◆ **Selected extract**:
☆ ☆ ☆

EARTHQUAKE! Brooklyn trembles in wake of 15-second seismic shift
Photo by Bess Adler

Yes, that was an earthquake.

A 15-second-long tremor rocked Brooklyn at about 1:50 pm on Tuesday, sending shockwaves from Sunset Park to Downtown, where sleepy skyscraper-confined workers were jolted into the streets.

Columbia University seismologists measured the quake as a 5.9 originating in central Virginia.

“We felt that whole shockwave from there,” said seismologist Mitchell Gold.

Indeed, the quake rattled the nation’s capital and the East Coast from North Carolina to New England. But it caused only minor damage to buildings — including a collapsed chimney atop a 14-story building in the Red Hook Houses. A Housing Authority spokeswoman said that there were no injuries.

Cellphone and land-line service was briefly overwhelmed as residents rushed to talk to friends and relatives and find out what happened.

“I called my husband right away,” said Rocio Alvarado, who works at a Montague Street chiropractor’s office. “He was in Forest Hills [a neighborhood in Queens, a distant borough] and saw people running out of buildings. We knew right away what it was.”

Jack Sandoval, 20, braces for an aftershock outside of Polytechnic University on Jay Street seconds after the earthquake hit on Tuesday.
Community Newspaper Group / Dan MacLeod

This being 2011, most of the immediate reaction came in on Twitter.

“The Department of Education building just shook, and everyone is evacuating,” tweeted MsLoveBomb.

“OMG, we just had an earthquake,” tweeted John Woody (aka iAmFASHION4ward). “The whole Downtown Brooklyn just started rocking.”

Inside the Community Newspaper Group Building at Metrotech Center at Jay Street and Myrtle Avenue, columnist Joanna DelBuono jumped out of her desk and calmly stated, “I think that was an earthquake, and I’m outta here.”

She promptly left the building — against the wishes of her concerned co-workers. Downstairs, students and faculty from NYU-Polytechnic University gathered in the commons.

The IKEA furniture superstore in Red Hook was evacuated, as were some government buildings, including Borough Hall, though work resumed at 3 pm.

Deputy Borough President Yvonne Graham felt the historic building rumble for 30 seconds.

Workers milled about in front of Downtown office buildings, including the Transit Authority headquarters on Boerum Place.
Photo by Paul Martinka

“Immediately I knew it was an earthquake,” said the Jamaica native, who said she experienced similar tremors in her homeland. “It was obvious — the building was shaking.

In the quake’s aftermath, dozens of Brooklynites huddled to an evangelical prayer station near Borough Hall and prayed for their safety.

☆ ☆ ☆

Give a two-sentence summary of the earthquake report above.

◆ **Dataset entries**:

☆ ☆ ☆

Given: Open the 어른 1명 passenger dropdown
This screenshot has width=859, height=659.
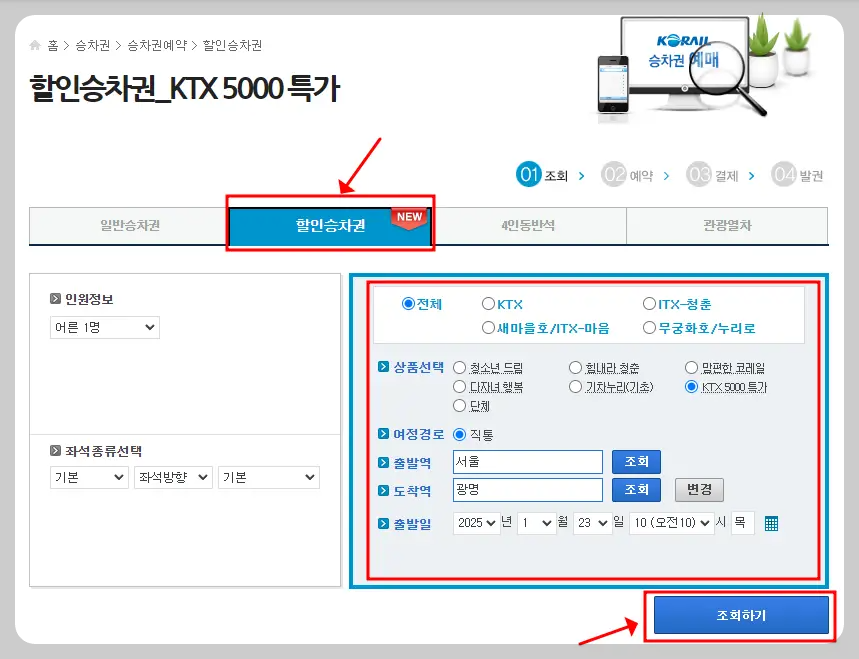Looking at the screenshot, I should pos(104,327).
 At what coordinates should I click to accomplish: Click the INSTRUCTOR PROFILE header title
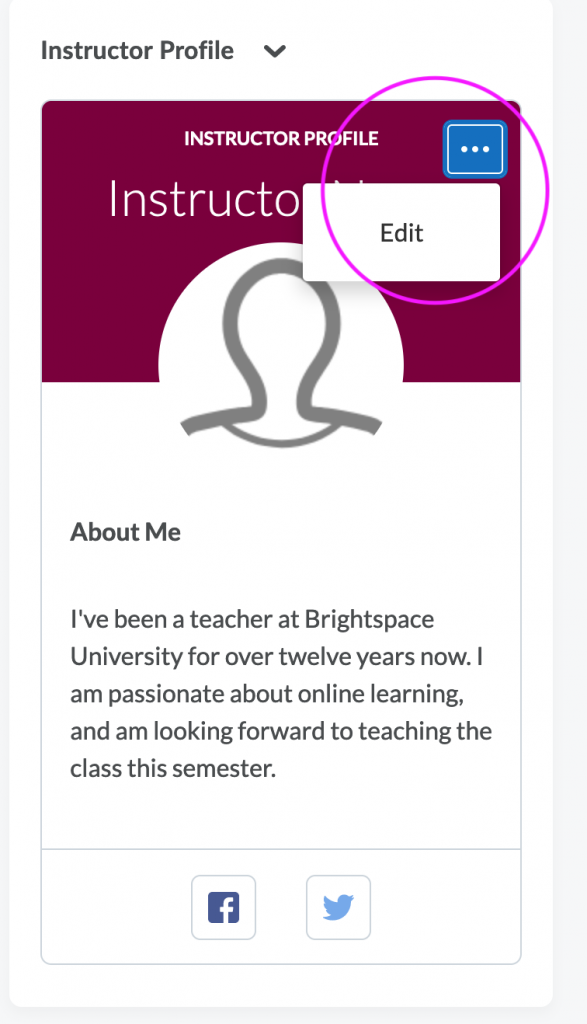tap(281, 139)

☆ ☆ ☆

◆ **Response to this exercise**: A 15-second tremor shook Brooklyn at about 1:50 pm on Tuesday, and Columbia University seismologists measured it as a 5.9 quake originating in central Virginia. It caused only minor damage to buildings, such as a collapsed chimney in the Red Hook Houses, while phone service was briefly overwhelmed and places including the IKEA in Red Hook and Borough Hall were evacuated.